Fourie says inflated house prices were a significant driver of the US’s subprime mortgage crisis in 2008, as individuals took out mortgages larger than the real value of their homes.
“We lend against income and expenses, so you can’t have an inflated situation. There’s a fundamental difference between what happened in the US and ourselves,” Fourie says.
Capitec says it has strict affordability assessments and prudent provisioning.
It provides 8% for loans that are up to date, 46% for clients behind with one instalment, 74% for two instalments and 87% for three instalments.
After 90 days in arrears, it writes the loan off.
However, it’s doubtful that all other unsecured lenders are as conservative.
African Bank (Abil), for example, would only start to provide for a loan once someone was over three months in arrears, whereas Capitec is 100% provisioned, says Jean-Pierre Verster of 36ONE Asset Management.

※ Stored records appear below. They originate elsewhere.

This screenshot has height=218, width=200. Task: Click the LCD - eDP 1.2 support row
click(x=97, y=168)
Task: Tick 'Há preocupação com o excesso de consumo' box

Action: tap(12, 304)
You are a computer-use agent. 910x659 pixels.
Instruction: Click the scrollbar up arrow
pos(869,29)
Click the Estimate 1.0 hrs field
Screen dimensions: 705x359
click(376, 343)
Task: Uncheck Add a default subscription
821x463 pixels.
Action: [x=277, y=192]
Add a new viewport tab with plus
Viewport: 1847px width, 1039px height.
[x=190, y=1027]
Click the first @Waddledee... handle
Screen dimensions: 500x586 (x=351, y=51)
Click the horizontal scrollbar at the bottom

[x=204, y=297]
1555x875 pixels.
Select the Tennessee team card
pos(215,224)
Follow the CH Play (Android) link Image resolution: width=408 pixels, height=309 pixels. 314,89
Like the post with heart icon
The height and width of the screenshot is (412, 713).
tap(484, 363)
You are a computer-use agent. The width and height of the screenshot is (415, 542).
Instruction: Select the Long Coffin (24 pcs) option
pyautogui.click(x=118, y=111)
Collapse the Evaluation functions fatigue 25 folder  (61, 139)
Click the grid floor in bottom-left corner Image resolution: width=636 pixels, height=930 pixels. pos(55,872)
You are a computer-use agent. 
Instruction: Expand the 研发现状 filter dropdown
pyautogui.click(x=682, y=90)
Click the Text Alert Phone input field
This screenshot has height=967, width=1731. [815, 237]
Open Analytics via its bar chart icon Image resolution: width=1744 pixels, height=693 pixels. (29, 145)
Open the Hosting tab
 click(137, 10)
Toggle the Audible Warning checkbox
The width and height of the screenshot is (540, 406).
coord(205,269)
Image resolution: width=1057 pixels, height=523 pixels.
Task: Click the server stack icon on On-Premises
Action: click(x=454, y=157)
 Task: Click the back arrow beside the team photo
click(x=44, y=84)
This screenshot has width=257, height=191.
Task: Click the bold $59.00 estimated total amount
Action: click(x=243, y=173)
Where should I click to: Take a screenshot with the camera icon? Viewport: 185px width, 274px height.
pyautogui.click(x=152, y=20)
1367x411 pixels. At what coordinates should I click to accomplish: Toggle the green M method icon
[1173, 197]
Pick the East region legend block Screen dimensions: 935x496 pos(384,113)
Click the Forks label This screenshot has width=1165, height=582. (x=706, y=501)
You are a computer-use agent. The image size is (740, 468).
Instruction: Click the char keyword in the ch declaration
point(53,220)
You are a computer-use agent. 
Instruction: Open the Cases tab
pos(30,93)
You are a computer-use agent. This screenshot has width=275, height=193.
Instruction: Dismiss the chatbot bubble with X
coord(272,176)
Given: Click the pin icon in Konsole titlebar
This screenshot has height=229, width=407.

Verster says in the unsecured lending market consumers will take out a loan to pay another. Since there is an overlap between Abil and Capitec clients, he’s waiting to see what the vintages will be of the larger, longer-term loans issued by Capitec now that Abil’s credit tap is but a trickle.
Since banks have not created a model to address the housing need in South Africa, unsecured lending is vital, stresses Fourie. He says 93% of mortgages are above R350 000, with mortgagee numbers stagnant at 1.8 million.
“There is a need for R500 000- and-lower mortgages and no one is in that particular market. The only way to get credit is in the unsecured market,” he points out.
– An earlier version of this article was headlined “Investec: What crisis?”. It has since been corrected. The Citizen apologises for the error.